GIVEN PASSAGE:
##########

If the spitballer must answer for an inaccurate or otherwise objectionable contribution, crying foul that others don’t interpret their statements properly is the default strategy:

Accordingly, when a spitballer’s pronouncement is subjected to critical analysis in, say, print media, the spitballer’s response is simply to return to the confines of the television studio to denounce the interpretation of the slogan that was scrutinized. The denouncement begins with an indignant “what I actually said was . . .” and is followed with the introduction of a new slogan –hence a new provocation – which is no more precise or transparent than the original. Thus the process begins anew.

Our target for the original posting was then candidate Trump, and now it’s President Trump.  The new developments with the investigations of Trump’s wiretapping tweets have exactly the form of sptiball-then-ironman from before.  First, the spitballs

OK, and then the next day, plenty of folks (including  FBI director James Comey) come out to say these claims are unsubstantiated.  Then Kellyanne Conway suggested that it’s possible to surveil through TV sets and microwaves.  Sean Spicer then clarified some of the tweets noting that (at least in two of them) ‘wiretapping’ is in quote marks, which means that it really stands for… general surveillance.  And presumably ‘Trump Tower’ means the Trump Campaign and its representatives.   And by ‘President Obama,’ he really means someone in a government agency. And now that House Intelligence Committee Chairman, Devin Nunes (R-CA) has announced that athere is evidence that there was information collected incidentally and widely disseminated among the intelligence community, there is the sense that the Trump claim has been vindicated.

First, consider Trump himself.  In the “Is Truth Dead?” Time Magazine interview, Trump, in responding to the question about the tweets and their troubles, responds:

When I said wiretapping, it was in quotes. Because a wiretapping is, you know today it is different than wire tapping. It is just a good description. But wiretapping was in quotes. What I’m talking about is surveillance. And today, [House Intelligence Committee Chairman] Devin Nunes just had a news conference.. . . That means surveillance and various other things.

Note, however, that in one, ‘wiretapping’ was not in quotes.  But, hey, when it’s Twitter, maybe nuance is lost.  Wait…

The iron-manning move went into full swing afterwards, which turned not just to the re-interpretation strategy, but to the “if this accusation has anything to which it could be applied, then it’s really important” move.  And so, Johnathan Turley, at The Hill:

Of course, the original tweets were poorly worded and inappropriate as a way for a president to raise this issue. Moreover, the inadvertent surveillance is rightfully distinguished from the original suggestion of a targeting of Trump. However, this would still be a very serious matter if intelligence officials acted to unmask the names and distribute them.

##########

GIVEN MATERIAL:
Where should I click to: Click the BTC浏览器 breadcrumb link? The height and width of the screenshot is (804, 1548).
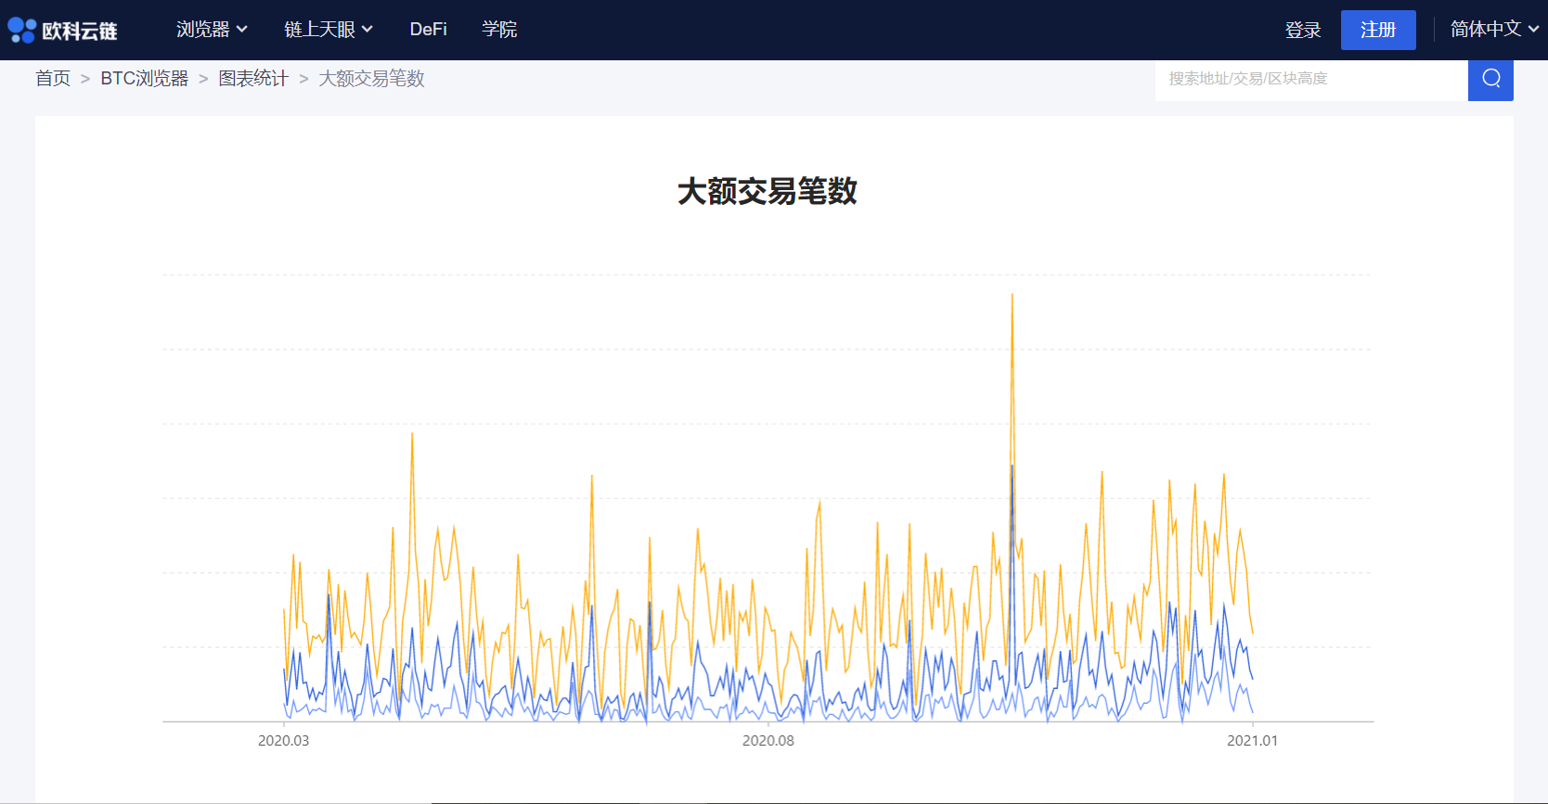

##########

TASKS AND EXERCISES:
**a)** Name every person the passage on Trump's wiretapping tweets mentions by name.
**b)** Answer these questions from the passage on Trump's wiretapping tweets:
(i) Through what did Kellyanne Conway suggest it is possible to surveil?
(ii) In which interview did Trump respond to the question about the tweets?
(iii) At which outlet is Johnathan Turley quoted?
**c)** Retype the passage on Trump's wiretapping tweets, starting at "Of course, the" and ending at "and distribute them.".

SOLUTIONS TO THE PROBLEMS:
**a)** Trump, James Comey, Kellyanne Conway, Sean Spicer, Devin Nunes, President Obama, Johnathan Turley

**b)**
(i) TV sets and microwaves
(ii) The "Is Truth Dead?" Time Magazine interview
(iii) The Hill

**c)**
Of course, the original tweets were poorly worded and inappropriate as a way for a president to raise this issue. Moreover, the inadvertent surveillance is rightfully distinguished from the original suggestion of a targeting of Trump. However, this would still be a very serious matter if intelligence officials acted to unmask the names and distribute them.